Nessa Feddis of the American Bankers' Association
disagrees with that description. "I don't know how they know that unless
they've been inside the bank," says Feddis.
"It can't just be, 'This is what it's in our files and that's what matched,'"
she says. "They have to do something more than that."
However, Chi Chi Wu says that evidence shows not
all furnishers are double-checking their own information. "In the case law,
it's been documented of furnishers where all they do is check their own
database," she says.
"In my mind, and I think in the minds of other
people, [a reasonable investigation] means actually having a human being look
into a matter," says Wu. "None of that happens with an automated system."

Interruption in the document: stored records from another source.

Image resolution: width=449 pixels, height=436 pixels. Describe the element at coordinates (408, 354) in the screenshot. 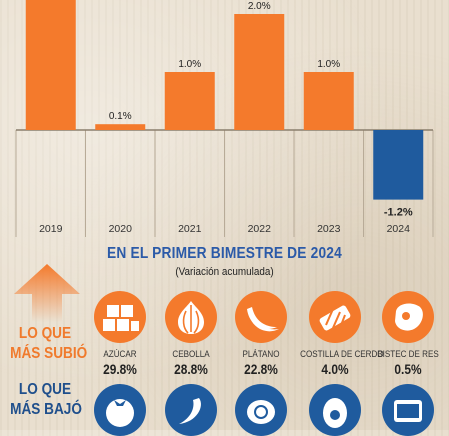

I see `item-name: BISTEC DE RES` at that location.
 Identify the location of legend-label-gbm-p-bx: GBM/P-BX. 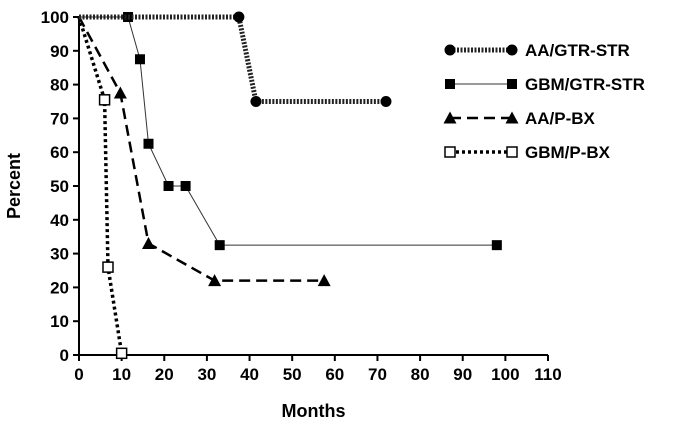
(568, 152).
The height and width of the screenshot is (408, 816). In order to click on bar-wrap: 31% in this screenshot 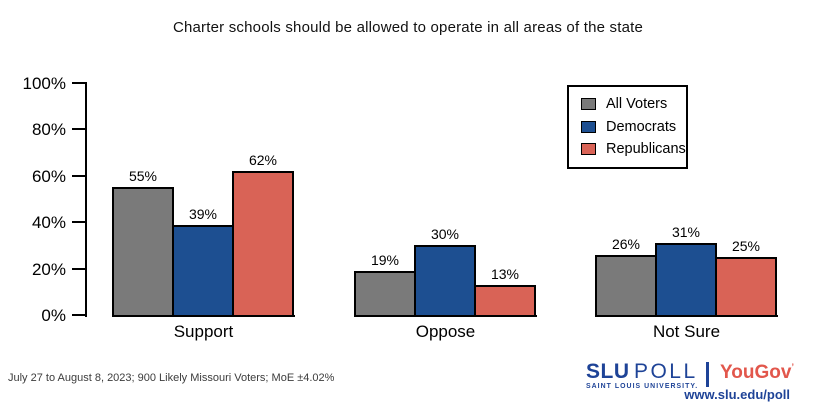, I will do `click(686, 270)`.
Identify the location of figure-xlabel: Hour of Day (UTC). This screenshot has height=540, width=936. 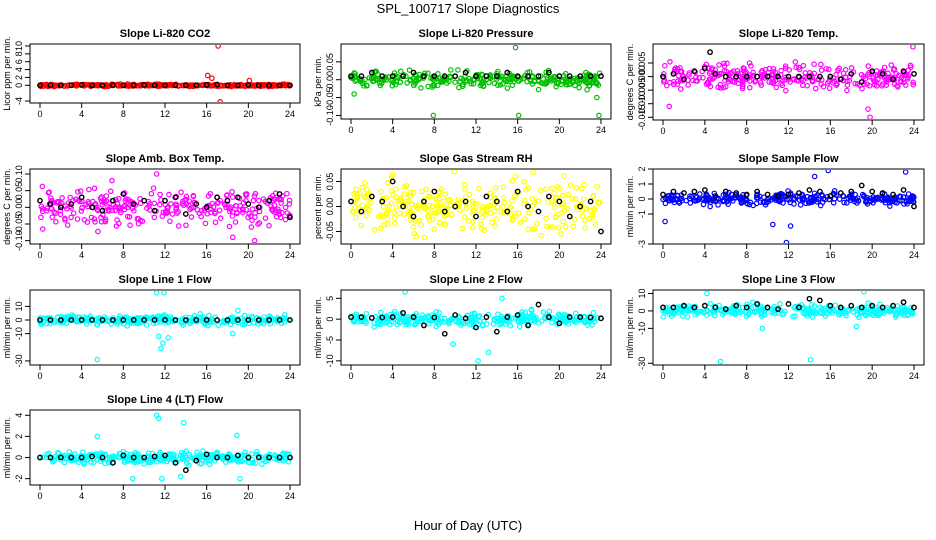
(468, 526).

Cary Flitter, a consumer lawyer and law professor in
Philadelphia, says that credit bureaus and information furnishers' decision to
automate the dispute process, rather than staff it with trained investigators,
comes down to dollars and cents.
"It's a business decision about the level of
accuracy that they want competing with the business cost of fully or properly
administering disputes," Flitter says. "At the end of the day, that's where it
falls."
"If they get it wrong, they get it wrong," adds
Flitter. "The great majority of them don't do anything about it."